Word and element location records
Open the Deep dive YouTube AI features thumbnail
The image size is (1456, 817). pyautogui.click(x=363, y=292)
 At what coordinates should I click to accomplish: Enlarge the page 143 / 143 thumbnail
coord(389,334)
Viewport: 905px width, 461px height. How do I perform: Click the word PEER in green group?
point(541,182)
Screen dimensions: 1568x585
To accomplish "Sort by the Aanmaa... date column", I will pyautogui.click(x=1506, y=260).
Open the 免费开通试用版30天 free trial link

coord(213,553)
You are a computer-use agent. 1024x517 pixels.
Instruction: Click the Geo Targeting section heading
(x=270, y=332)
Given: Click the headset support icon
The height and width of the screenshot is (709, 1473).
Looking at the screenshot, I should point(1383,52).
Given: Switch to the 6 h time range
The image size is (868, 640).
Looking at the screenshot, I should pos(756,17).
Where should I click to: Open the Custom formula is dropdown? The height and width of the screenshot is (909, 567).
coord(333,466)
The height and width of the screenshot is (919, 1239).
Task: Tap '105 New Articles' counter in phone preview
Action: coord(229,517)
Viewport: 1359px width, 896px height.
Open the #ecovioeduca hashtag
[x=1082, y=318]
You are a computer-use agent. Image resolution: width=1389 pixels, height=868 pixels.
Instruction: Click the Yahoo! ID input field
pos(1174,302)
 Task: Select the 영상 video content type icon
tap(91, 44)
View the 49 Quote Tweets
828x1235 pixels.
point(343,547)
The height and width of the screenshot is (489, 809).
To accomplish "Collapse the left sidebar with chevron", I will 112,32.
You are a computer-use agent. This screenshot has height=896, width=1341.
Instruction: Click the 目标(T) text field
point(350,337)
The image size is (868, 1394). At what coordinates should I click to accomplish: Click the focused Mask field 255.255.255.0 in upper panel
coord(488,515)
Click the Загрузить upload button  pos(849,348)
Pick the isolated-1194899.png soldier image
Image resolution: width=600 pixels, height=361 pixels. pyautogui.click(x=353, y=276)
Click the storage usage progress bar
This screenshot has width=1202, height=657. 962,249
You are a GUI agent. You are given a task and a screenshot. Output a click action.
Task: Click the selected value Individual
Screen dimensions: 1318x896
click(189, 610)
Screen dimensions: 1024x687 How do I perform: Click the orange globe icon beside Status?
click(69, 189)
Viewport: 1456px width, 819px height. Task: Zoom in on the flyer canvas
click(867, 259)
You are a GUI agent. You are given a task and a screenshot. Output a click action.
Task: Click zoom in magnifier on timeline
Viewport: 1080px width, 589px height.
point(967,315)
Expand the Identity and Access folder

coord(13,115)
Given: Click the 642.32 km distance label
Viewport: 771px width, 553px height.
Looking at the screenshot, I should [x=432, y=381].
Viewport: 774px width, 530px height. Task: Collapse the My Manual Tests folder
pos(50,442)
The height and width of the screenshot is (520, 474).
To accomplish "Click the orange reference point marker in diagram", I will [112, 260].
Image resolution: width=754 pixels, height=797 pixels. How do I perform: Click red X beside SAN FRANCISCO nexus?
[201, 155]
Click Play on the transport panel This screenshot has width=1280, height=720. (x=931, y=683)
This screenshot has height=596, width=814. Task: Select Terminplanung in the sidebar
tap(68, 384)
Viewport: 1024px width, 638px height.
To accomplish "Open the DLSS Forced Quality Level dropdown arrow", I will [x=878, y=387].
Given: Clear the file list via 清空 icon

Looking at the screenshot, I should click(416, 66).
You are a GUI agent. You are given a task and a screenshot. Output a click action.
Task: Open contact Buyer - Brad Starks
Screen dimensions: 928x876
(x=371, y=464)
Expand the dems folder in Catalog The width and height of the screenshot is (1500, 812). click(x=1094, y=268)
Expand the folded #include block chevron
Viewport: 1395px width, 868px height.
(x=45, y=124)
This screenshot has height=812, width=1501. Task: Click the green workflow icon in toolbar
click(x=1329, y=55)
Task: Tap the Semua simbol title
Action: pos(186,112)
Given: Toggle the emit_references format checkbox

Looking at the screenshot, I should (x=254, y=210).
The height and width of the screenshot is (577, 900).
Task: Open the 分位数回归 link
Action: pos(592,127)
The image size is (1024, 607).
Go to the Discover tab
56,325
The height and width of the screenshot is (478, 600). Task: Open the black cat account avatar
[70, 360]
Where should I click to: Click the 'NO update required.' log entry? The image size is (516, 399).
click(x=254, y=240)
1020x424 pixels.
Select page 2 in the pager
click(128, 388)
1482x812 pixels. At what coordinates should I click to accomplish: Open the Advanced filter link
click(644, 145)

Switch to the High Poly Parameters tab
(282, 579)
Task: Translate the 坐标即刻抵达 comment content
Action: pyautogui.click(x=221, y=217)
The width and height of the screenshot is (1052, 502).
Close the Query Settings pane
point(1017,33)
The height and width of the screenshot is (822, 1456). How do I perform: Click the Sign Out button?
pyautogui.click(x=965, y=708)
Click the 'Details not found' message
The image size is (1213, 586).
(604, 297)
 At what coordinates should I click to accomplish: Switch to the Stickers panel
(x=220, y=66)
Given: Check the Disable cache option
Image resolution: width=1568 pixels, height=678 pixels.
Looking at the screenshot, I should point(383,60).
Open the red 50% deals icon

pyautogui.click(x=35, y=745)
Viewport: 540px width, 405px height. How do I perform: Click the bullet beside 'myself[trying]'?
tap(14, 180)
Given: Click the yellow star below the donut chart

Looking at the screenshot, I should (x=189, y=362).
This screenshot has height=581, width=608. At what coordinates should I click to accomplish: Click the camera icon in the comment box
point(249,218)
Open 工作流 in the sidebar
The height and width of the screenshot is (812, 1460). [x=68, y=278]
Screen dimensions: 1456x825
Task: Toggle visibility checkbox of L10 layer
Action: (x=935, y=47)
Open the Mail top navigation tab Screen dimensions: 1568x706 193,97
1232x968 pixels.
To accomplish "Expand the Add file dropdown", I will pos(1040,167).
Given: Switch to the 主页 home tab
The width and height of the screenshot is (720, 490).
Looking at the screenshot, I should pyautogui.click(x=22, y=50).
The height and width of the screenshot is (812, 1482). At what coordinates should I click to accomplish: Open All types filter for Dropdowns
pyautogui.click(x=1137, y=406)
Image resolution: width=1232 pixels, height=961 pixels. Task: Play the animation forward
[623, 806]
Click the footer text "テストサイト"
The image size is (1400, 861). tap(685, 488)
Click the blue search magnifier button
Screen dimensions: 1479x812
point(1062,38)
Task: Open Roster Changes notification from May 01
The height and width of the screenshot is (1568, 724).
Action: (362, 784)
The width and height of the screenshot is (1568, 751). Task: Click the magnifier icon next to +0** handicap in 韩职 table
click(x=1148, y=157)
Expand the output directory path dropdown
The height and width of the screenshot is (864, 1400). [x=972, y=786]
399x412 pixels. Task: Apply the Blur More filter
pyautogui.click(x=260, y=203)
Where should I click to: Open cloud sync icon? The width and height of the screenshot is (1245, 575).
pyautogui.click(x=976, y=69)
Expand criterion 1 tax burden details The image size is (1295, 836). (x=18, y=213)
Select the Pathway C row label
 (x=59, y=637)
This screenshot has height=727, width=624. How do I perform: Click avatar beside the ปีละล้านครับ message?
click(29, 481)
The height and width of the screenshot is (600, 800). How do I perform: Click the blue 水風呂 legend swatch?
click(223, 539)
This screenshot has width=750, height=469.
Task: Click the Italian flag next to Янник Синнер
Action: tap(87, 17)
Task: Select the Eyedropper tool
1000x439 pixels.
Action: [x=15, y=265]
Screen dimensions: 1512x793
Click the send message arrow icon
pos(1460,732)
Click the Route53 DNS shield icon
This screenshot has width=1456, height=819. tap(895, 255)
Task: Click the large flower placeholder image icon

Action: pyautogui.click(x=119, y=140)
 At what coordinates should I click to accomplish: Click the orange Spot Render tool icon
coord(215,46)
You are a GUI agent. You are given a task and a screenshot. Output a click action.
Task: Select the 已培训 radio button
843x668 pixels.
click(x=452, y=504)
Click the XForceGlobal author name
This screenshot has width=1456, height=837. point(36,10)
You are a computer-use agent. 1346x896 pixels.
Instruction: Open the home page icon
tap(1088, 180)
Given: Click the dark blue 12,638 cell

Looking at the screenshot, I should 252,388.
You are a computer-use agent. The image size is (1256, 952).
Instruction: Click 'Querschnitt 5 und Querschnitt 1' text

* Task prompt: In the records, take everything from the line containing "Render tool icon" down to the line containing "click(x=452, y=504)" and write it out again with "radio button" swapped for "checkbox", leaving all else unchanged.

* Written answer:
 At what coordinates should I click to accomplish: Click the orange Spot Render tool icon
coord(215,46)
You are a GUI agent. You are given a task and a screenshot. Output a click action.
Task: Select the 已培训 checkbox
843x668 pixels.
click(x=452, y=504)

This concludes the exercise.